I would still agree that would be nice to have some package which would do some hardening settings. BUT, please note, that it might give a false confidence. Why?! Because once hardening done, you believe that it is safe, but any moment by accident your perm tuning might change. Your hardend setup might not run correctly some app AND then tired user will do "chmod 7777 -R /" and a package will still remain.
So if you want to ensure hardening is set and exist, make puppet profile! Run puppet all the time! And before running puppet check, have OpenSCAP test to check compliance. It has very nice compliance checks for different standards! Try it!
Agree about some hardening only are usefull in certain use case. But
some of them should be set as default i guess because they are usefull
for most of the case and case not include require skills and in this
skill are include change an option in some not all the day open conf
file. Maybe i’m wrong. I think about kernel conf for ie. And or maybe
provide a way to choose some preset conf maybe in package.
Without any troll there is more and more non ready users on GNU\linux,
and debian, they can’t do real choices, do they really want ? I’m
agree it’s bad. But we don’t offer real way to help users to
understand. Maybe gnome have now some pretty first start tutorial ? I
don’t use it.
What threat i want to be protect against :
- hardware & physical attack
- network attack (including vulnerable world open app)
- compromise user attack
What want to protect : multi purpose server and laptop.
And by the way i love doing this kind of stuff. It’s like a problem to
solve. And more automate it can be better it is (for each use case
Why automatisation instead of just make snapshot ? because it (my
point of view) permit to also test the setup step and keep the doc up
Sry for my really bad english. I need to sleep.
Thx for all your messages.
Le mar. 4 déc. 2018 à 19:44, Jonathan Hutchins
<email@example.com> a écrit :
> On 2018-12-03 05:10, Jérôme Bardot wrote:
> > Why debian is not more harden by default ?
> Debian's hardening is adequate for most users, who are typically behind
> some sort of protection such as a router/firewall.

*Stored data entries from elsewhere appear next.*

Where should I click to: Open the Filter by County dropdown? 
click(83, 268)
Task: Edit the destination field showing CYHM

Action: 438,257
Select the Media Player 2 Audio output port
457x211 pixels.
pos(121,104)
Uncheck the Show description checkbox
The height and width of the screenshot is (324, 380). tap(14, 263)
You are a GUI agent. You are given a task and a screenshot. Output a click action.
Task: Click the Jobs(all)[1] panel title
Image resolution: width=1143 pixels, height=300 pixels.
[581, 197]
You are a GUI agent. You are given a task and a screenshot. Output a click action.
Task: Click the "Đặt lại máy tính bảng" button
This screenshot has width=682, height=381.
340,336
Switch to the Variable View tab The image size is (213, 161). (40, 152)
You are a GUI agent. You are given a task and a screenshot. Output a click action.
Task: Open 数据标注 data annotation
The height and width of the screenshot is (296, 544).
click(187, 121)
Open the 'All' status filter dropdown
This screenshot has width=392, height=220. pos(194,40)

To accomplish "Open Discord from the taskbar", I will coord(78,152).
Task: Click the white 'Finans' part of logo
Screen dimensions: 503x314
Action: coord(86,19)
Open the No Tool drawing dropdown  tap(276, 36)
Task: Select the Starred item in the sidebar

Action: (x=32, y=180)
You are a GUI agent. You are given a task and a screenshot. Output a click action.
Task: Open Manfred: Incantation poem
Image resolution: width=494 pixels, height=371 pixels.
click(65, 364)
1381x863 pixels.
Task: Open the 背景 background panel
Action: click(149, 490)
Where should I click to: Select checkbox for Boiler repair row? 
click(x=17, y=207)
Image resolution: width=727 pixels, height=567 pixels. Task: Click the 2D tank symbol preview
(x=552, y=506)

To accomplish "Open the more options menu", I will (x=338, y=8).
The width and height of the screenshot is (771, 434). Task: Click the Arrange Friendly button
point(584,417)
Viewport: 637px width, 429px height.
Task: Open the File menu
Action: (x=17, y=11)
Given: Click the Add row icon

> If you actually need a hardened system, it's far better for you to do
> the hardening yourself to address the specific threats you feel
> vulnerable to. That way you have a better understanding of what has
> been done, why, and how. Unlike Windows, where users typically allow
> Microsoft to make all of the decisions for them, Linux in general and
> Debian specifically put user choice ahead of cookie-cutter solutions.